Removing Stop Words for Simple Phrase Similarity Analysis

In our previous post, we witnessed how the presence of stop words can generate non-existing similarities between two short phrases. This is the code we used to find Jaccard similarity for our phrases, adding a timing element to check that the performance of the similarity calculation is maintained when removing stopwords:

!pip install unidecode
import pandas as pd
import re
import unidecode
import json
from google.colab import files
import time

CNAE = pd.read_excel('/content/CPV_CNAE_EN.xlsx', 'CNAE_EN', dtype=str)
CPV = pd.read_excel('/content/CPV_CNAE_EN.xlsx', 'CPV_EN', dtype=str)

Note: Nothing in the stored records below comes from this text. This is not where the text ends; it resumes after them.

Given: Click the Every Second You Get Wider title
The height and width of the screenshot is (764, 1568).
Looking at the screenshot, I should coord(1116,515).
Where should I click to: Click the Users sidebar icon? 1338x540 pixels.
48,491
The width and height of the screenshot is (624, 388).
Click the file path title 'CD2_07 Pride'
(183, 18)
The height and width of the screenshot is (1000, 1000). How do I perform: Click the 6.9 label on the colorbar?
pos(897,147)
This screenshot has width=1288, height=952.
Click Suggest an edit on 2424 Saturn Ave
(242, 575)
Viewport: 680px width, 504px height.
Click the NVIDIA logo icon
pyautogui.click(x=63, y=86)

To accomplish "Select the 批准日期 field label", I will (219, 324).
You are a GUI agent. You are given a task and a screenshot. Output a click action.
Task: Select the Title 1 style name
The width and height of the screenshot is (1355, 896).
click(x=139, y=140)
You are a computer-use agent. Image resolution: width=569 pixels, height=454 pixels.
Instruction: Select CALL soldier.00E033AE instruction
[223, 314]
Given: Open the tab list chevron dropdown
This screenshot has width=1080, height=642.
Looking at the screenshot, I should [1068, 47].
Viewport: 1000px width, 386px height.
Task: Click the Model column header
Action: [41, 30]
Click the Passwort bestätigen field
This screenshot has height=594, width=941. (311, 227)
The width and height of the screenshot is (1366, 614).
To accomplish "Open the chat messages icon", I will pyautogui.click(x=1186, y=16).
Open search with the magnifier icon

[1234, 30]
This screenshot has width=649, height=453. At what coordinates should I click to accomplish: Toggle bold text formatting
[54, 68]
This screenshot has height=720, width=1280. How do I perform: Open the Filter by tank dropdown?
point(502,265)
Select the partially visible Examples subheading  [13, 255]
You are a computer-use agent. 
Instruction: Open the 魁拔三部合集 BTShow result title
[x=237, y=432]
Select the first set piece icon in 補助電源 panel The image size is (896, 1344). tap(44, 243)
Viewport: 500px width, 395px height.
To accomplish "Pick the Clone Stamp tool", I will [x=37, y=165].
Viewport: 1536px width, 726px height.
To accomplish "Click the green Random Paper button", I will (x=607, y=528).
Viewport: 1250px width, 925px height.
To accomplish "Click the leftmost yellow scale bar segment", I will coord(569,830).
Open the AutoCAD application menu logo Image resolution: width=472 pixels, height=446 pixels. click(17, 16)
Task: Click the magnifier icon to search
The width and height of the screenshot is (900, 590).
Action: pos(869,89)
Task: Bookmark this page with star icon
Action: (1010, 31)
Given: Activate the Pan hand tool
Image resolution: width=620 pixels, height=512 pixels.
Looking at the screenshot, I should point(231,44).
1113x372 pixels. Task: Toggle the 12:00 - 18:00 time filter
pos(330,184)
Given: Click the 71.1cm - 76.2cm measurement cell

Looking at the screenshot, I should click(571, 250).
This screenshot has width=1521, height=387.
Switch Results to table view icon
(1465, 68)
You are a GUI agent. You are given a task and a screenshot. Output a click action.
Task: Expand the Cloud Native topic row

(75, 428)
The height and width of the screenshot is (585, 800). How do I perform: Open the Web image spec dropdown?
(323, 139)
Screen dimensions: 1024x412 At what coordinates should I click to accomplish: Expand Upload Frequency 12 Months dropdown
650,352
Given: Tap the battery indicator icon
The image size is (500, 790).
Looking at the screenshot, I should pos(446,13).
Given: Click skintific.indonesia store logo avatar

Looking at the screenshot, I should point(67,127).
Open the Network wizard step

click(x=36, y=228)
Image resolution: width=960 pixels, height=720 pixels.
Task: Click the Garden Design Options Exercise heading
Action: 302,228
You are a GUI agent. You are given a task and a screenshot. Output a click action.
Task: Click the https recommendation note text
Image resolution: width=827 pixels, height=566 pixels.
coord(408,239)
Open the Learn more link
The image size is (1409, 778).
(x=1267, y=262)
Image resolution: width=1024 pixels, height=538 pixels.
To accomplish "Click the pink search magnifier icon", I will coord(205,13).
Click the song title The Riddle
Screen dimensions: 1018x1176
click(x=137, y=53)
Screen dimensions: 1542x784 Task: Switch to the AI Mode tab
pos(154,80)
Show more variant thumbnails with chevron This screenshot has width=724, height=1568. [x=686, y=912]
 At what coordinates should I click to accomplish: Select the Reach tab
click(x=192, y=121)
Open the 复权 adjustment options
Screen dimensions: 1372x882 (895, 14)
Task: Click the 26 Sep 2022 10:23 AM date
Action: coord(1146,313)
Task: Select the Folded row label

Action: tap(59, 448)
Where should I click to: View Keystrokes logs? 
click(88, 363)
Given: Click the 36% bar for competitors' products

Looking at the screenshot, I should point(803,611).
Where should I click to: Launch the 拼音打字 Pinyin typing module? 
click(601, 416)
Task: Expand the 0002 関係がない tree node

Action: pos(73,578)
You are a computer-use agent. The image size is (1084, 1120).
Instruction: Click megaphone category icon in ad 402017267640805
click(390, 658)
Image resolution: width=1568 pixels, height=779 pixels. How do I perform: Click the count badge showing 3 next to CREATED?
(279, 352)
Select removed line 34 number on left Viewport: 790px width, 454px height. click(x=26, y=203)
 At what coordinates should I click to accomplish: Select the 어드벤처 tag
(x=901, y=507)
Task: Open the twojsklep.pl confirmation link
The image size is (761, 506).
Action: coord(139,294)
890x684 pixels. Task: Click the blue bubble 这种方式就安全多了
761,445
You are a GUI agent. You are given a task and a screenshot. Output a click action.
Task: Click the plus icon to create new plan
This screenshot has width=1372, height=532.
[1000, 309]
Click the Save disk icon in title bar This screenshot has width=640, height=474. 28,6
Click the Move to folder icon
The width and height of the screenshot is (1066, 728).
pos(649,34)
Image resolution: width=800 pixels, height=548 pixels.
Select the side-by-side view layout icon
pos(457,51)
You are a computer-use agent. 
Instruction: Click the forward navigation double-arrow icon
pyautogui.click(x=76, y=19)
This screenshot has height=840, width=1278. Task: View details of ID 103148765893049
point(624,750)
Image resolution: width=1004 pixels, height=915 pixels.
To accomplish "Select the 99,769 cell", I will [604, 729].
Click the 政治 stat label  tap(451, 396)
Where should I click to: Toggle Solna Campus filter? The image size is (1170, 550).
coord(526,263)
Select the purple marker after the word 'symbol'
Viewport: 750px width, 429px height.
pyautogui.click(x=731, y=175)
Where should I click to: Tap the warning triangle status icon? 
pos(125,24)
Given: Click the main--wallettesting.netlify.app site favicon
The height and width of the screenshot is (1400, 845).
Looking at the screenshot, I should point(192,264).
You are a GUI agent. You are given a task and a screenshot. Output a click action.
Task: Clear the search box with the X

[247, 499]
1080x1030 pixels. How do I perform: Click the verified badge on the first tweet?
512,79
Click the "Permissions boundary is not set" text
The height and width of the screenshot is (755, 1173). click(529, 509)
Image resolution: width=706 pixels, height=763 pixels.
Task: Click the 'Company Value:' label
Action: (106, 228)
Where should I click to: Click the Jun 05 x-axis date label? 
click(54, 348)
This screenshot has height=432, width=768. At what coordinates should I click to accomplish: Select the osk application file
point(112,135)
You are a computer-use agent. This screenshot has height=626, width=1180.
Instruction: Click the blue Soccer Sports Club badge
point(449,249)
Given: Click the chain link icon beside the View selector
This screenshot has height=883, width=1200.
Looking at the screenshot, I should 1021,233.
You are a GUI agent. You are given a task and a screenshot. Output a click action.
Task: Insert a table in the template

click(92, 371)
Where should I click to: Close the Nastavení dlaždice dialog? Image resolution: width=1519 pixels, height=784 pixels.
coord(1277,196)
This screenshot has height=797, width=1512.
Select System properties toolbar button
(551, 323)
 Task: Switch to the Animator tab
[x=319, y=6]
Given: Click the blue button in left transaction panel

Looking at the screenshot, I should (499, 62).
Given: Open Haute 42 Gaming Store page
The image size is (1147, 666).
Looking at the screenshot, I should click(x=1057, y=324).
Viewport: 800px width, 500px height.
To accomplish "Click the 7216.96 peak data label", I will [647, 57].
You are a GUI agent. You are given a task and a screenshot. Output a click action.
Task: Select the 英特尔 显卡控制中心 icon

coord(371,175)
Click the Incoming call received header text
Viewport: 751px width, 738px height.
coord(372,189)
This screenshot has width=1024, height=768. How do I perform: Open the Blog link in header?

def jaccard_similarity(A, B):
    #Find intersection of two sets
    nominator = A.intersection(B)
    #Find union of two sets
    denominator = A.union(B)
    #Take the ratio of sizes
    similarity = len(nominator)/len(denominator)
    
    return similarity

def string_to_set(a_string):
  a_string = unidecode.unidecode(a_string)
  a_string = re.sub(r'[^A-Za-z0-9 ]+', '', a_string)
  return set(a_string.split())

by_jaccard = {}
for target_cnae in CNAE['TITULO_CNAE2009']:
  start = time.time()
  target_set = string_to_set(target_cnae)
  best_similarity = 0
  most_similar = None

  for cpv in CPV['Descripción 2003']:  
    cpv_set = string_to_set(cpv)
    similarity = jaccard_similarity(target_set, cpv_set)
    if similarity > best_similarity:
      best_similarity = similarity
      most_similar = cpv

  cnae_code = CNAE['COD_CNAE2009'][CNAE['TITULO_CNAE2009'] == target_cnae].values[0]
  match = CPV['Código CPV 2003'][CPV['Descripción 2003'] == most_similar].values

  
  print('----------------------------')
  if len(match) != 0:
    print(f'CANE {cnae_code}: {target_cnae}')
    print(f'CPV {match[0]}: {most_similar}')
    by_jaccard[cnae_code] = match[0]
  else:
    print(f'CANE {cnae_code}: {target_cnae}')
    print('No Match.')
    by_jaccard[cnae_code] = None
  print(f'Jaccard similarity: {best_similarity}')
  print('Elapsed Time: ', time.time()-start)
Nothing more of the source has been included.